Когда человек читает Ницше, полагая, что он соавтор его трудов, а не респондент, когда читатель не понимает, что именно его, своего читателя, причисляет Ницше к «лицемерам» и «блеющему стаду», именно на него, на читателя, обрушивает он свой гневный рокот, когда читатель не переписывает Ницше своим прочтением, а думает, что водил его пером в момент написания автором текста, он, этот читатель, как это ни печально, с лихвой подтверждает обличительный пафос ницшеанских строк.
Ницше, как я погляжу, почти всегда достигает своей цели: он хотел посмеяться над человеком, теперь у него есть все основания… Вот почему Ницше несчастен и одинок, не ощущать Другого хотел великий немец, но доказать себе инаковость свою отрицанием. Да, задачка ему удалась, он себя отрёк. Но стоило ли тратить на это жизнь?
Ницше — это дерево на горе, одинокое дерево. Много таких гор, много таких деревьев в мире, где каждый только хочет быть, но никто не является тем, что он есть. Холодно в таком мире и душно. «Эгофилами» зовёт Заратустра таких «сторонящихся людей».
Мы повстречались в парке, я представил Андрюшке Зара, Андрей посмеялся, «разгадав розыгрыш». Он посмеялся, и мы посмеялись.
— «Если бы я захотел раскачать это дерево своими руками, — Андрей, улыбаясь, цитировал по памяти ницшеанского «Заратустру», опершись руками на вековой дуб, — то я был бы не в состоянии сделать этого. Но ветер, — тут Андрей стал серьёзен, — которого мы не видим, — ветер терзает и нагибает его, куда хочет.
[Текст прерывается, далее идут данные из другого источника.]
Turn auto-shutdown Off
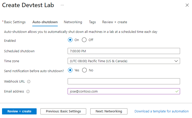Screen dimensions: 192x118 pos(84,40)
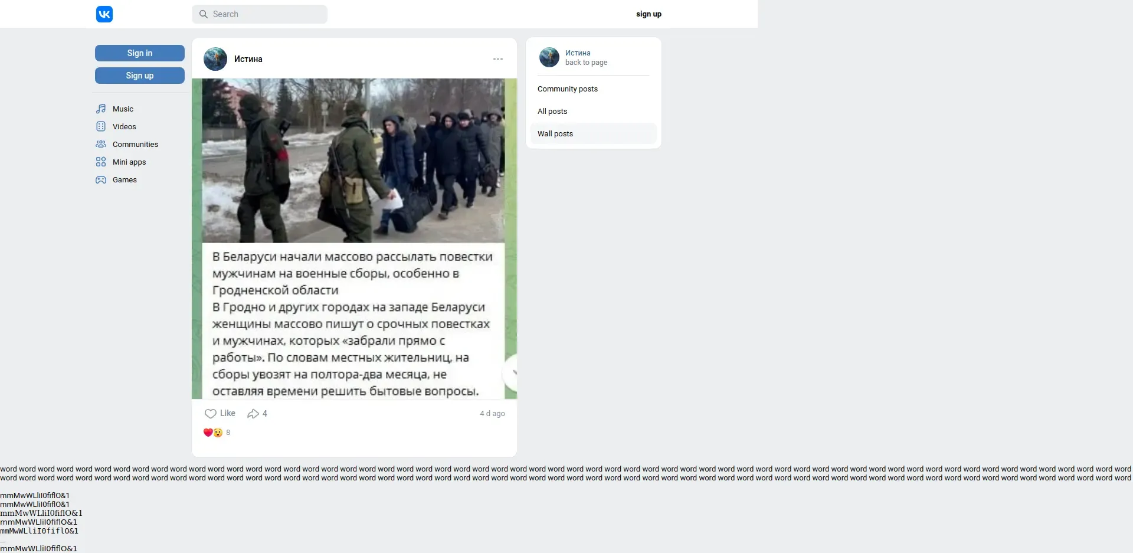Click the Music note icon in sidebar
This screenshot has width=1133, height=553.
[x=101, y=109]
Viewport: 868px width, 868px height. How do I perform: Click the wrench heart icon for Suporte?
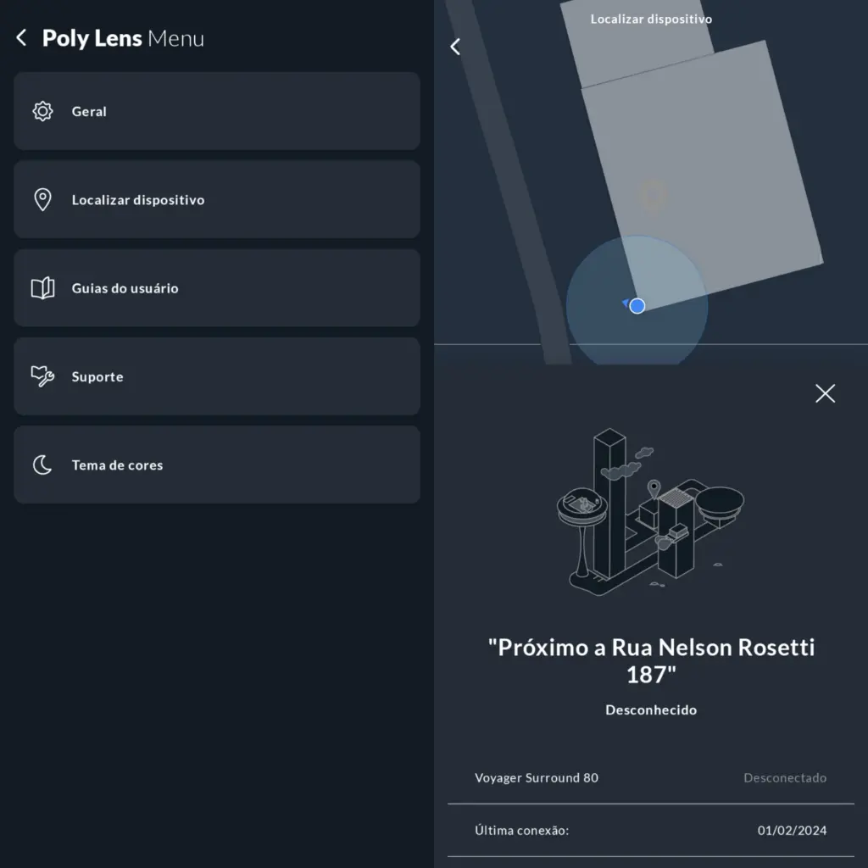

Всего хуже пригибают и терзают нас невидимые руки».
— Не ветер, но ты сам терзаешь себя, — тихо сказал Заратустра, пристально глядя в серые глаза своего собеседника. — Чего же ты испугался? — его голос был добор и чуток. — Чем больше ты думаешь о себе, тем дальше ты от Себя самого. Пока ты не ты, но желающий быть таким, каким хочешь ты быть. Два «Я» заключены в тебе: желаемое и желающее, но ни одним из них ты не являешься. Когда же «Я» твои соединятся, они уничтожат друг друга, и ты будешь ты — тем, что останется, тем, что нельзя уничтожить, не умерев.
— Метафизика… — протянул Андрей.
— Жизнь, — ответил ему Заратустра.
— И ты знаешь,как? — испытующе прозвучали эти слова.
— Тызнаешь, — с обычной своей нежностью и прямотой ответил ему Заратустра, обнял вековое дерево, искупал свой взор в его ветвистой кроне, посмотрел на нас и улыбнулся.
«Как сокрушаетесь вы над своим одиночеством! — говорил Заратустра во время нашей прогулки. — Как судите вы своё одиночество, как проклинаете вы проклятье его! Но как же вы любите его! Как холите вы тщедушное тело его, как ласкаете вы его мощеподобную плоть, как ублажаете безумные его помыслы!
Всё вы делаете своего одиночества ради, и ничего не делаете вы для самих Себя. Вот почему не эгоисты вы, а нищие духом. Рассчитывающие на подать не рассчитывают на самих Себя, будь иначе, я отдал бы им всё.
"Я одинок", — говорите вы. "Ты не ощущаешь самого Себя", — отвечаю я. "Я буду ещё более одинок", — возразите вы. "Ты не пробовал", — отвечу я.
Одиночество — просто слово, и только, а значение его пусто. В одиноком же целый хор голосов, человек должен быть одинок в себе Самом и для себя Самого — вот что вырвет его из путаницы слов.
Тот, кто умеет молчать в самом Себе, тот услышит многих, ибо вокруг Другие. Человек должен уметь быть один, чтобы знать разницу между одним и стенающим в одиночестве. Первый существует секунду, второй — вечность мучительную, полный ужаса.